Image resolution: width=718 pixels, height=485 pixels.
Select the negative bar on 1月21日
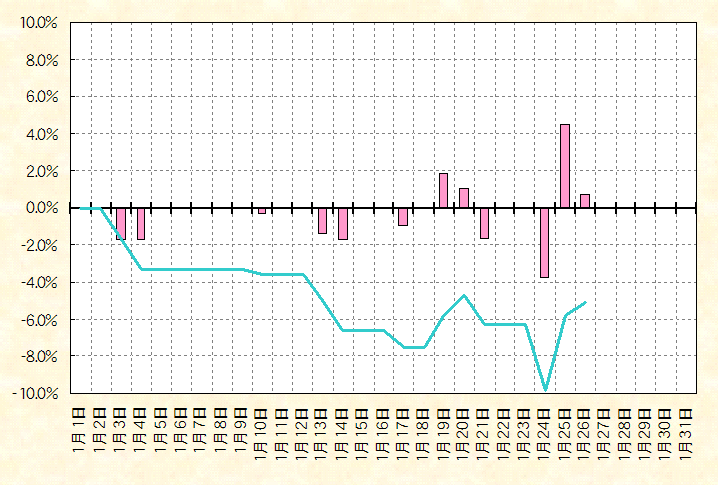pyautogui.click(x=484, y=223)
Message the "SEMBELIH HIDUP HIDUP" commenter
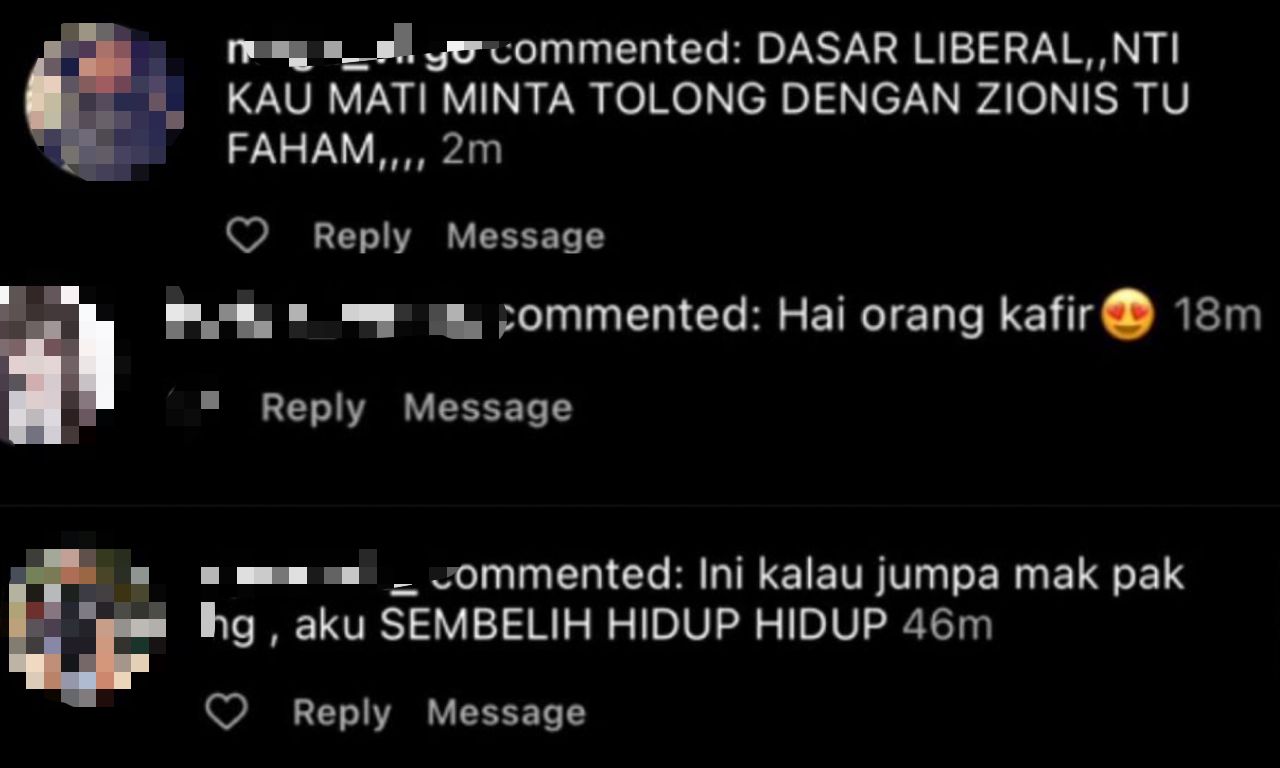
* * *
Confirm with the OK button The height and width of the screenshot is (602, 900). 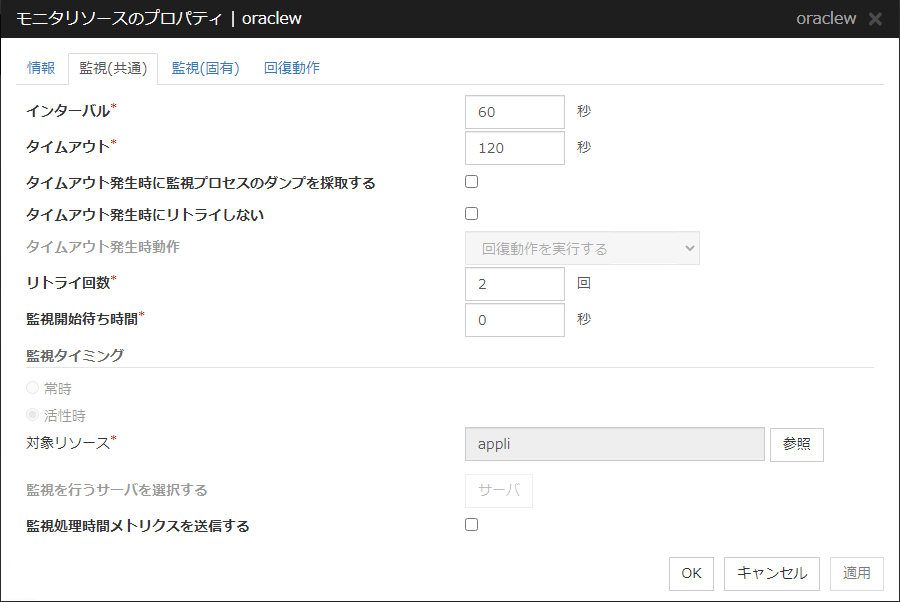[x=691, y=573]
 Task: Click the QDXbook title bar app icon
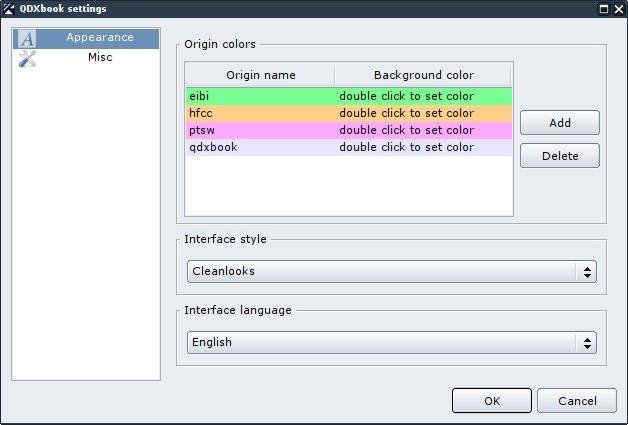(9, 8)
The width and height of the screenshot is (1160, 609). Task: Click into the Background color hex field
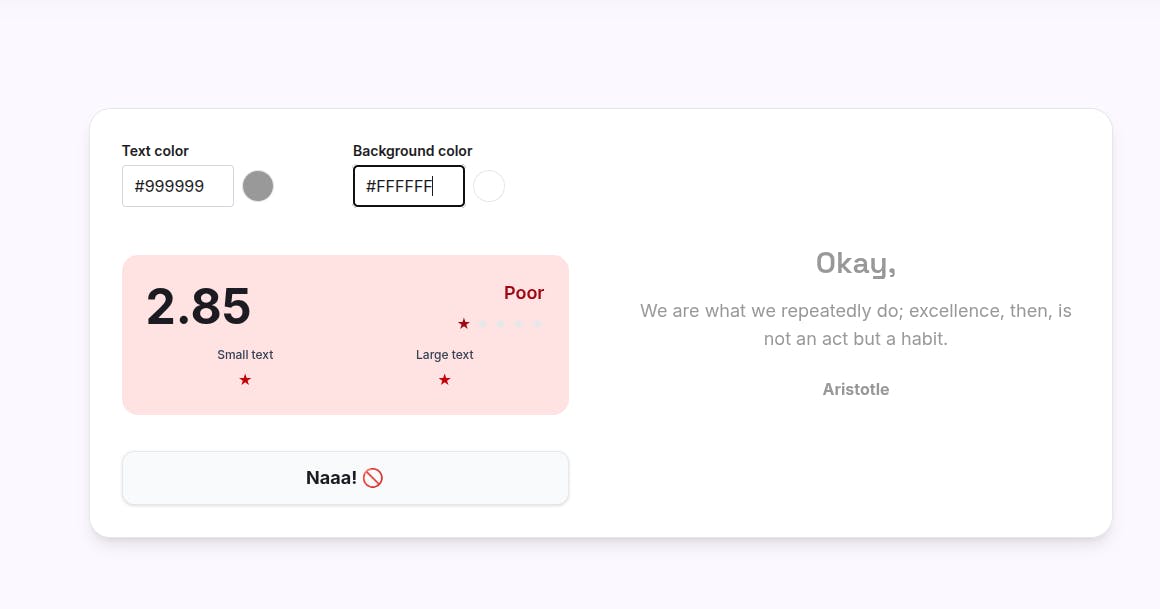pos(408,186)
==
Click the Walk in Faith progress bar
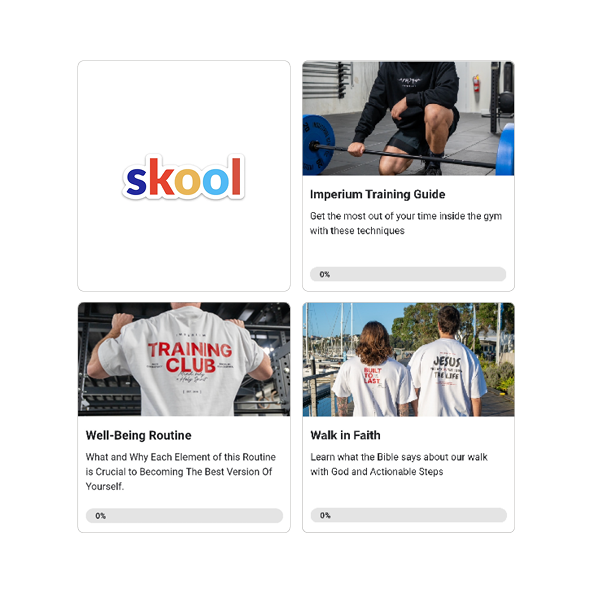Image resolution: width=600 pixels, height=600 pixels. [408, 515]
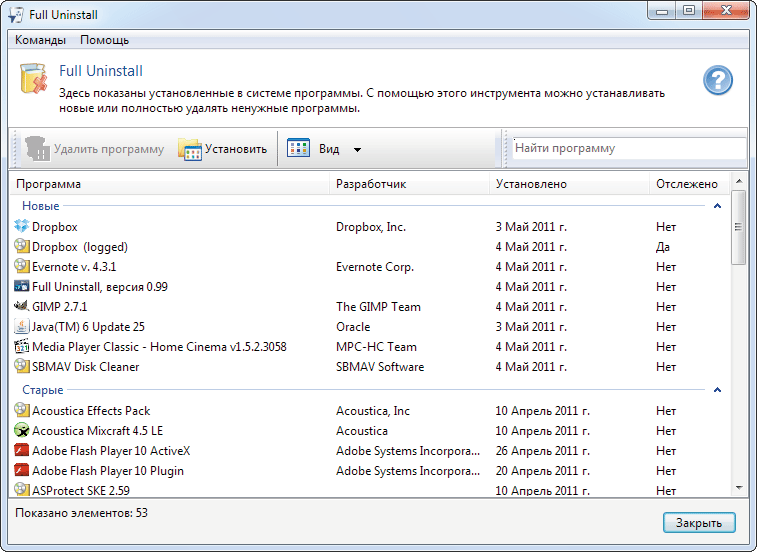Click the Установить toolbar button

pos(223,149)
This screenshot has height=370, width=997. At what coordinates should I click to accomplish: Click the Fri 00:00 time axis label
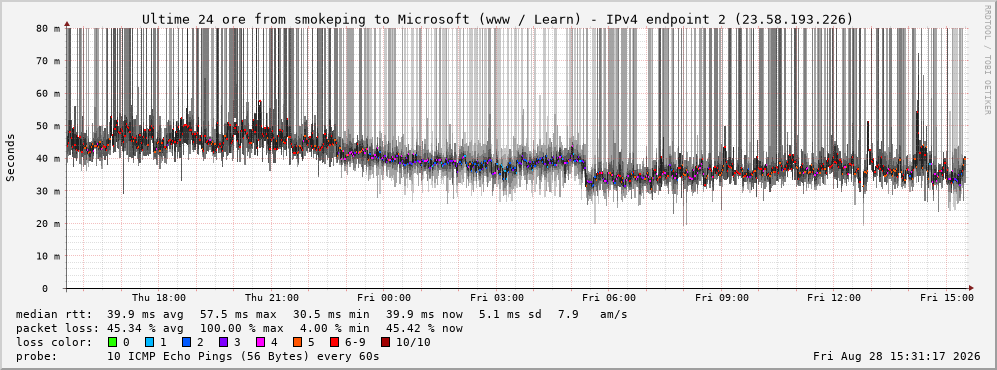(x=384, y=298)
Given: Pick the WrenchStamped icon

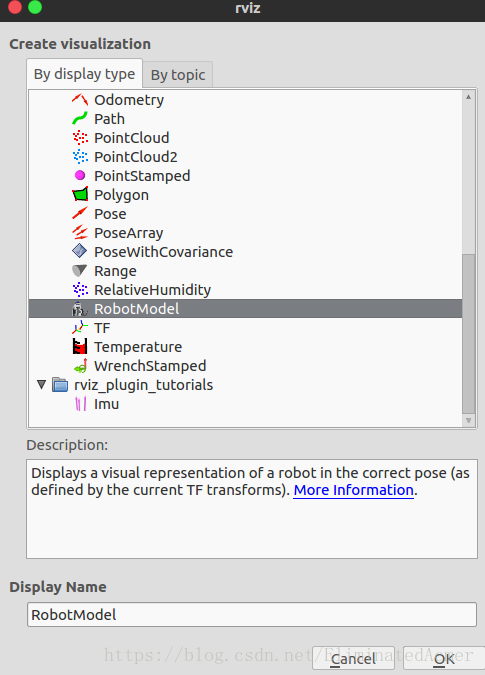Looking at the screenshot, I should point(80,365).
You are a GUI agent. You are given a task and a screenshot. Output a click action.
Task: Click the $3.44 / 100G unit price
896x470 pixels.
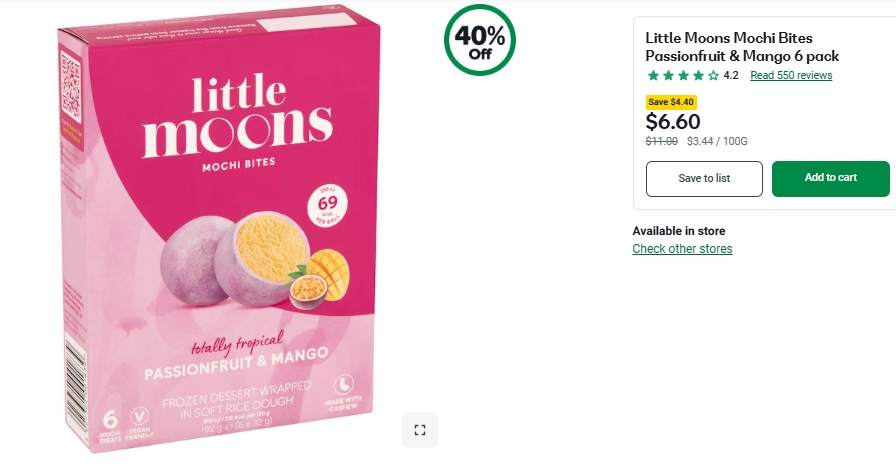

§ **Description of the task**:
Given the data above, transcribe exactly the lines from the one containing "You are a GUI" down to the one containing "896x470 pixels.", and no others.

§ **Reply**:
You are a GUI agent. You are given a task and a screenshot. Output a click action.
Task: Click the $3.44 / 100G unit price
896x470 pixels.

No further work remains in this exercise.